## Lesetext
_ _ _

B. Anwendungsbereich.
Rn 2
Die Vorschrift ist wie § 741 auf alle Arten von Vollstreckungsverfahren und Schuldtitel (§§ 704, 795, 794) anwendbar (s § 740 Rn 2) und gilt, anders als das nach den materiellen Haftungsvorschriften der §§ 1431 I 1, 1456 I 1 BGB der Fall ist, auch für Forderungen, die außerhalb des Geschäftsbetriebs oder des Gesamtguts begründet wurden (BayObLG Rpfleger 83, 407) oder Gegenstände betreffen, die zu diesem nicht gehören (Musielak/Lackmann § 741 Rz 2). Der Anwendungsbereich von § 741 ist nicht eröffnet, bei einem Erwerbsgeschäft, das der allein verwaltende Ehegatte oder Lebenspartner oder die beiden gemeinsam verwaltenden Ehe- oder Lebenspartner betreiben. Hier ist § 740 einschlägig. Kraft gesetzlicher Inbezugnahme gilt § 741 für die Zwangsvollstreckung bei Eigentums- oder Vermögensgemeinschaften nach § 744a.

_ _ _

## Bereitgestellte Daten
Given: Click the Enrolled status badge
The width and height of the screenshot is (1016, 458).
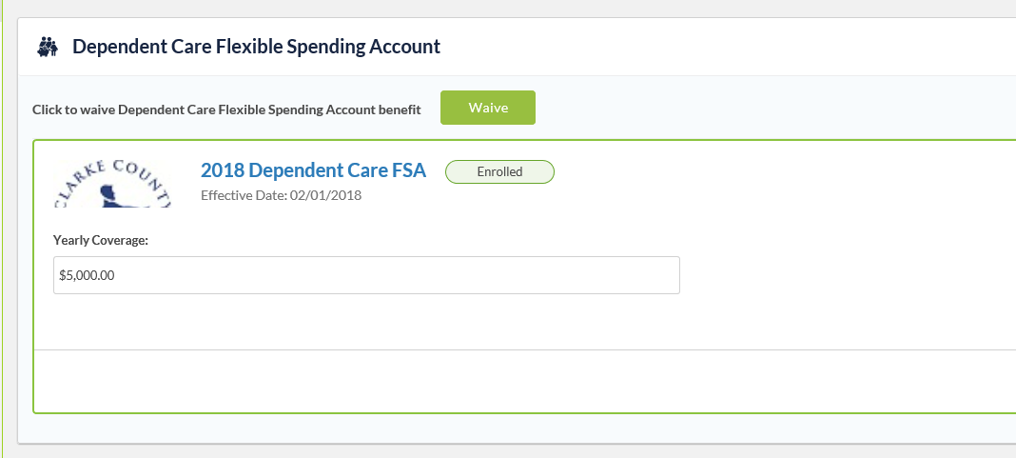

_ _ _

## Schriftliche Aufgabe
Nach welcher Vorschrift gilt § 741 laut dem Lesetext für die Zwangsvollstreckung bei Eigentums- oder Vermögensgemeinschaften? Die Daten haben eine andere Herkunft als der Lesetext.

## Schriftliche Antwort
Nach § 744a.